The term, positive discipline, has now become very popular. Many parenting books and programs that claim to be positive discipline are based on the philosophy of “Behaviorism,” which is very different from the original Adlerian based Positive Discipline. Behaviorism promotes “external” locus of control. Positive Discipline promotes “internal” locus of control, as indicated in the Five Criteria for Positive Discipline.
There are 5 criteria for effective positive discipline:
Helps children feel a sense of connection. (Belonging and significance)
Is mutually respectful and encouraging. (Kind and firm at the same time.)
Is effective long-term. (Considers what the child is thinking, feeling, learning, and deciding about himself and his world – and what to do in the future to survive or to thrive.)
Teaches important social and life skills. (Respect, concern for others, problem solving, and cooperation as well as the skills to contribute to the home, school or larger community.)
Invites children to discover how capable they are. (Encourages the constructive use of personal power and autonomy.)
Studies of implementation of Positive Discipline techniques have shown that Positive Discipline tools do produce significant results. A study of school-wide implementation of classroom meetings in a lower-income Sacramento, CA elementary school over a four-year period showed that suspensions decreased (from 64 annually to 4 annually), vandalism decreased (from 24 episodes to 2) and teachers reported improvement in classroom atmosphere, behavior, attitudes and academic performance.

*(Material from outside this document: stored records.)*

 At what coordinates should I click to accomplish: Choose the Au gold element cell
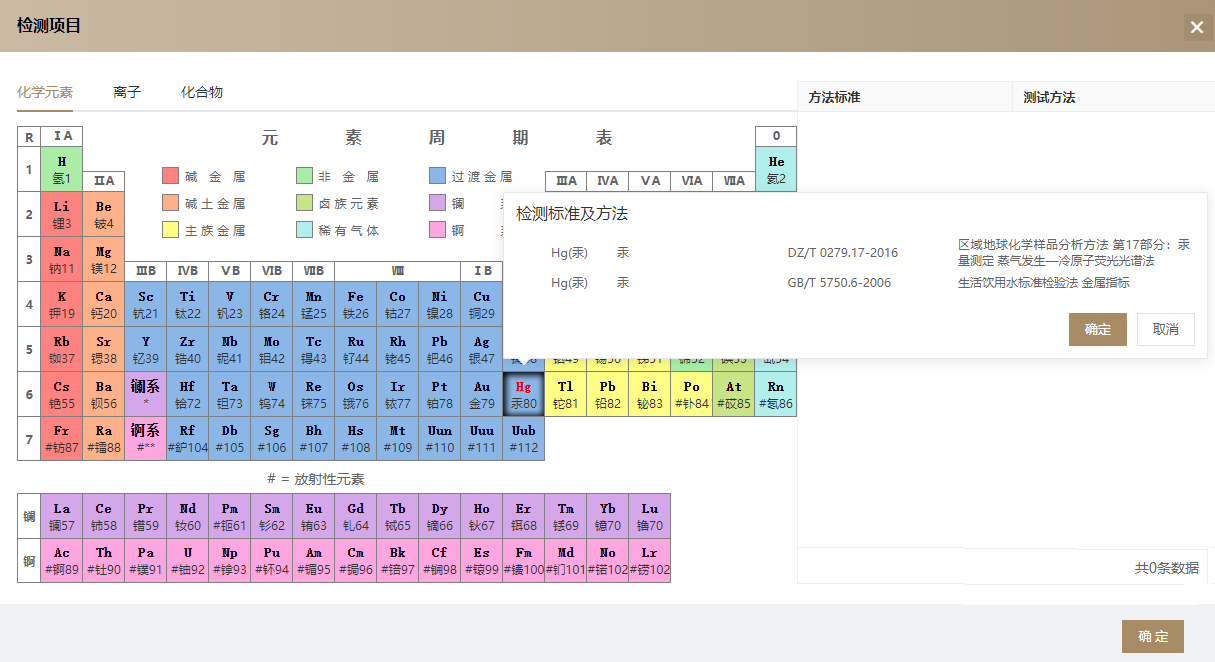click(x=482, y=395)

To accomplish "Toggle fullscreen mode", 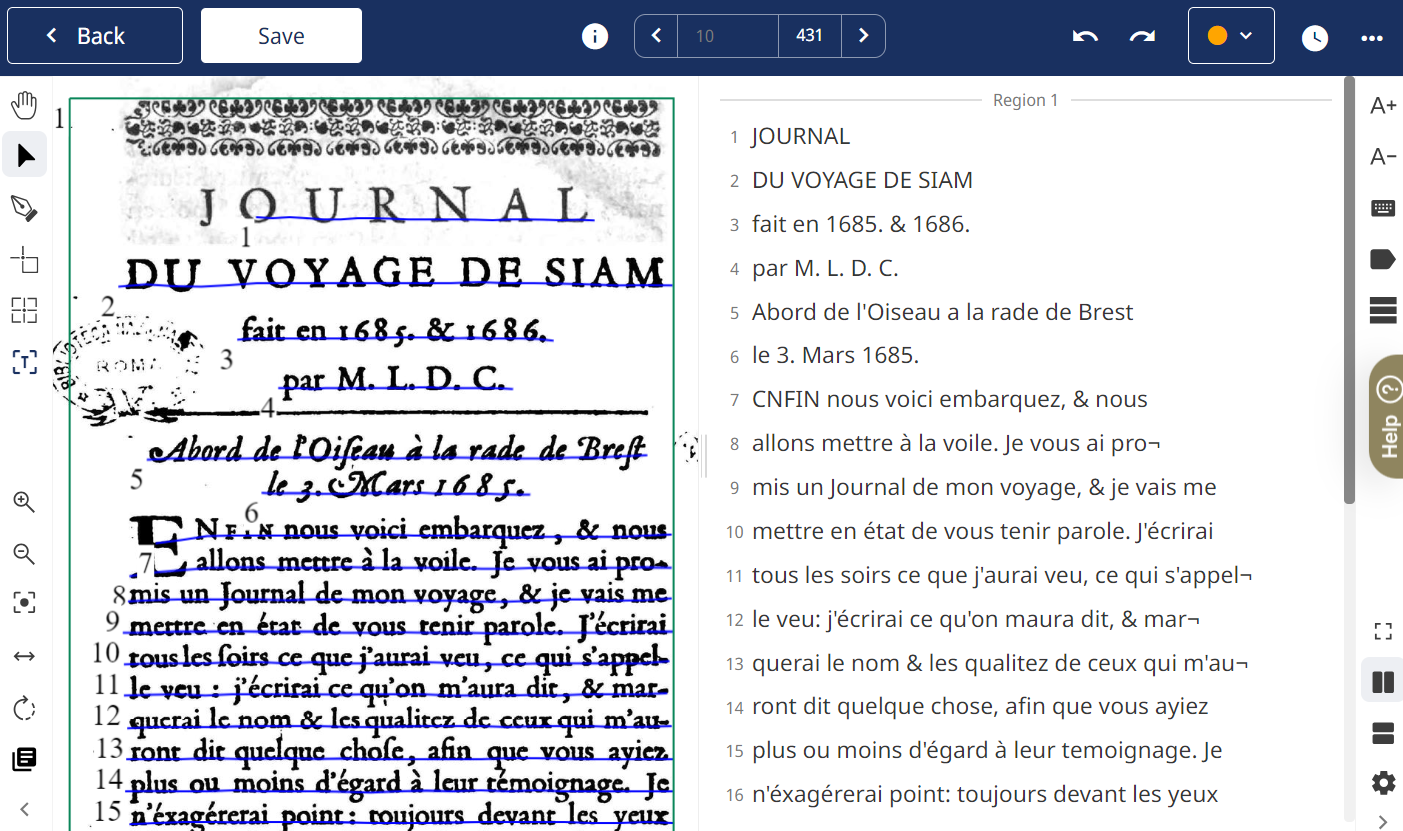I will (1383, 631).
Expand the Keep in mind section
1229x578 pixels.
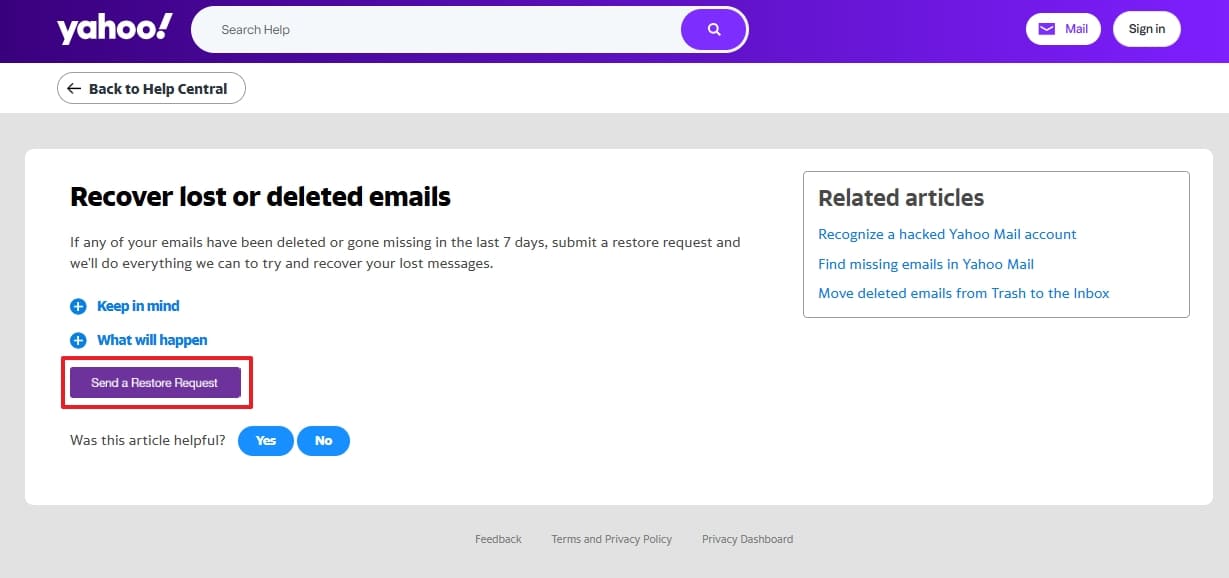[137, 306]
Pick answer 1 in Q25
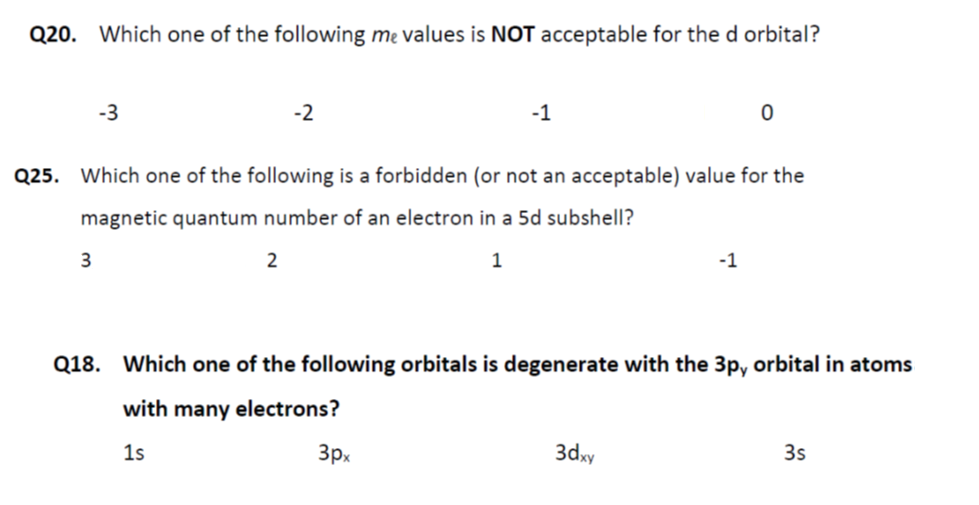Screen dimensions: 979x505 497,261
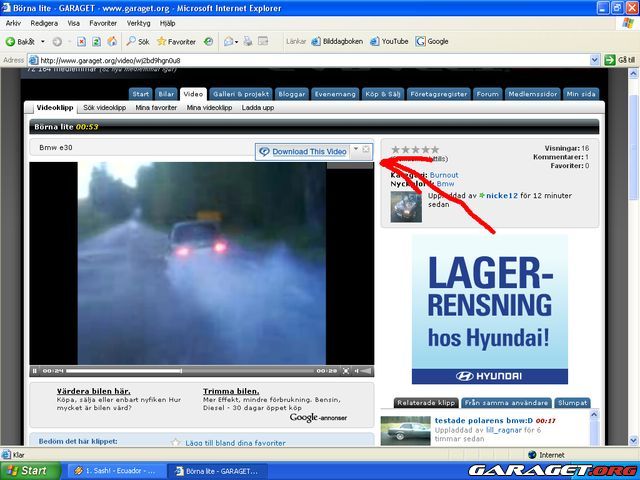Open the Back button history dropdown arrow
The height and width of the screenshot is (480, 640).
(x=42, y=41)

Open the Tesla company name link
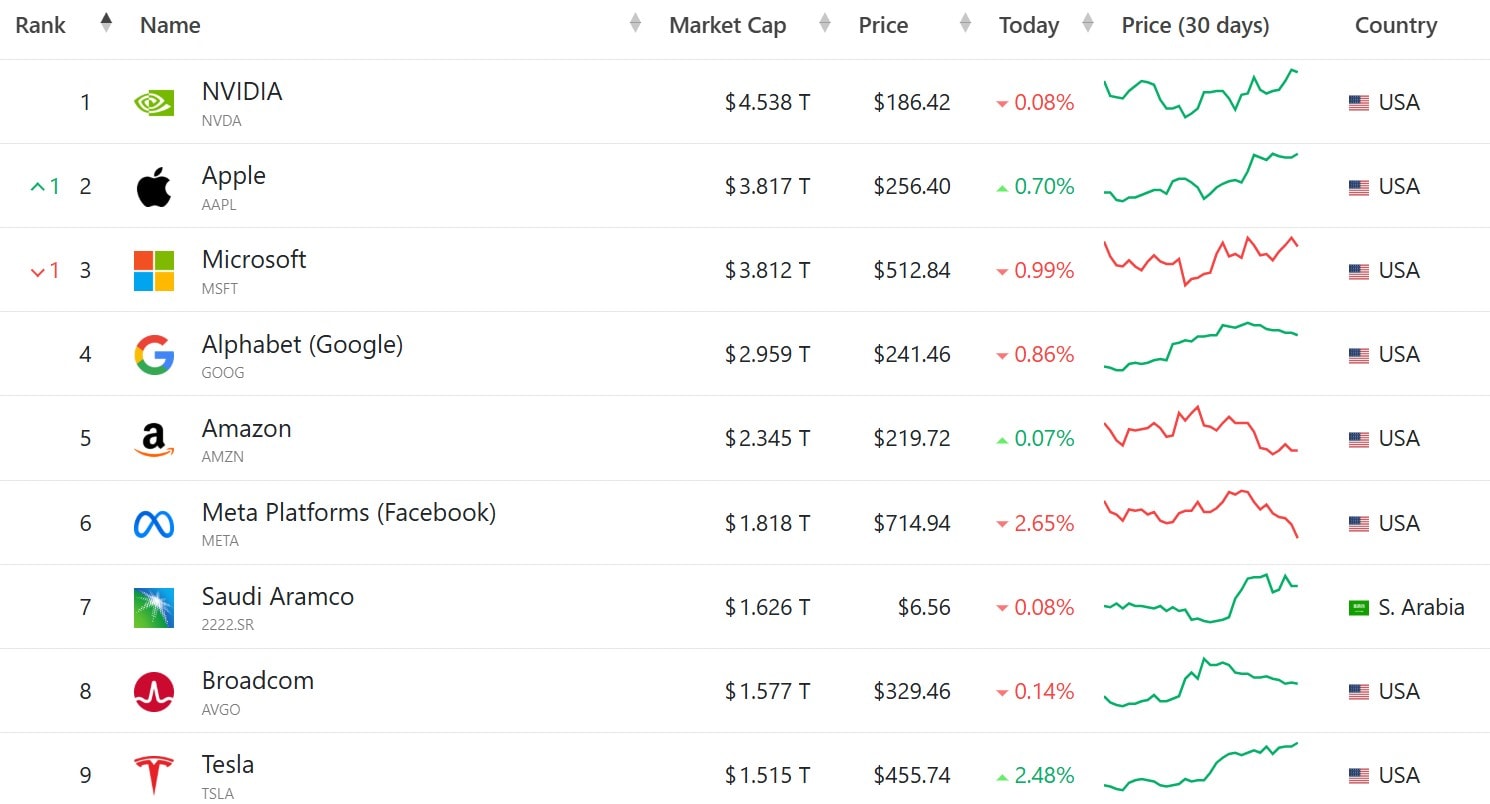point(228,765)
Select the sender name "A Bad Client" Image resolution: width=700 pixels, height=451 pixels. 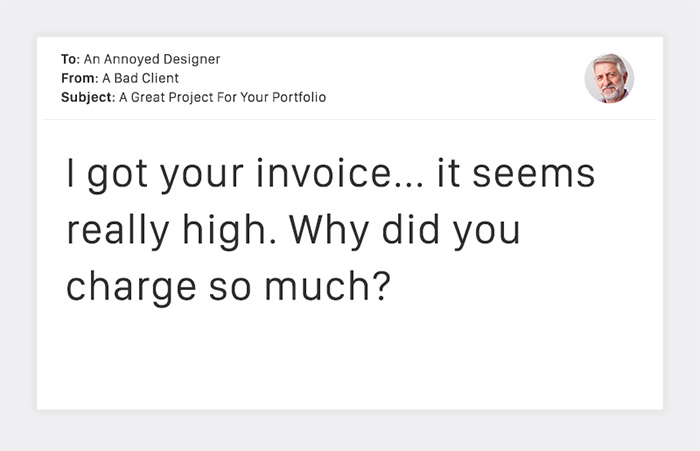140,78
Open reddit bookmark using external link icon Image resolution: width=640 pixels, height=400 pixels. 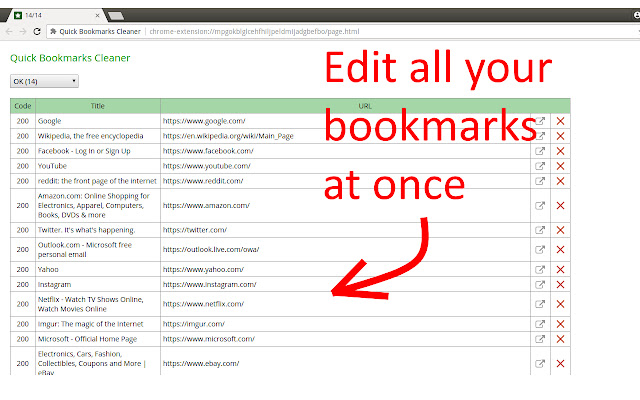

Programs similar to Positive Discipline have been studied and shown to be effective in changing parent behavior. In a study of Adlerian parent education classes for parents of teens, Stanley (1978) found that parents did more problem solving with their teens and were less autocratic in decision making. Positive Discipline teaches parents the skills to be both kind and firm at the same time. Numerous studies show that teens who perceive their parents as both kind (responsive) and firm (demanding) are at lower risk for smoking, use of marijuana, use of alcohol, or being violent, and have a later onset of sexual activity. Other studies have correlated the teen’s perception of parenting style (kind and firm versus autocratic or permissive) with improved academic performance.”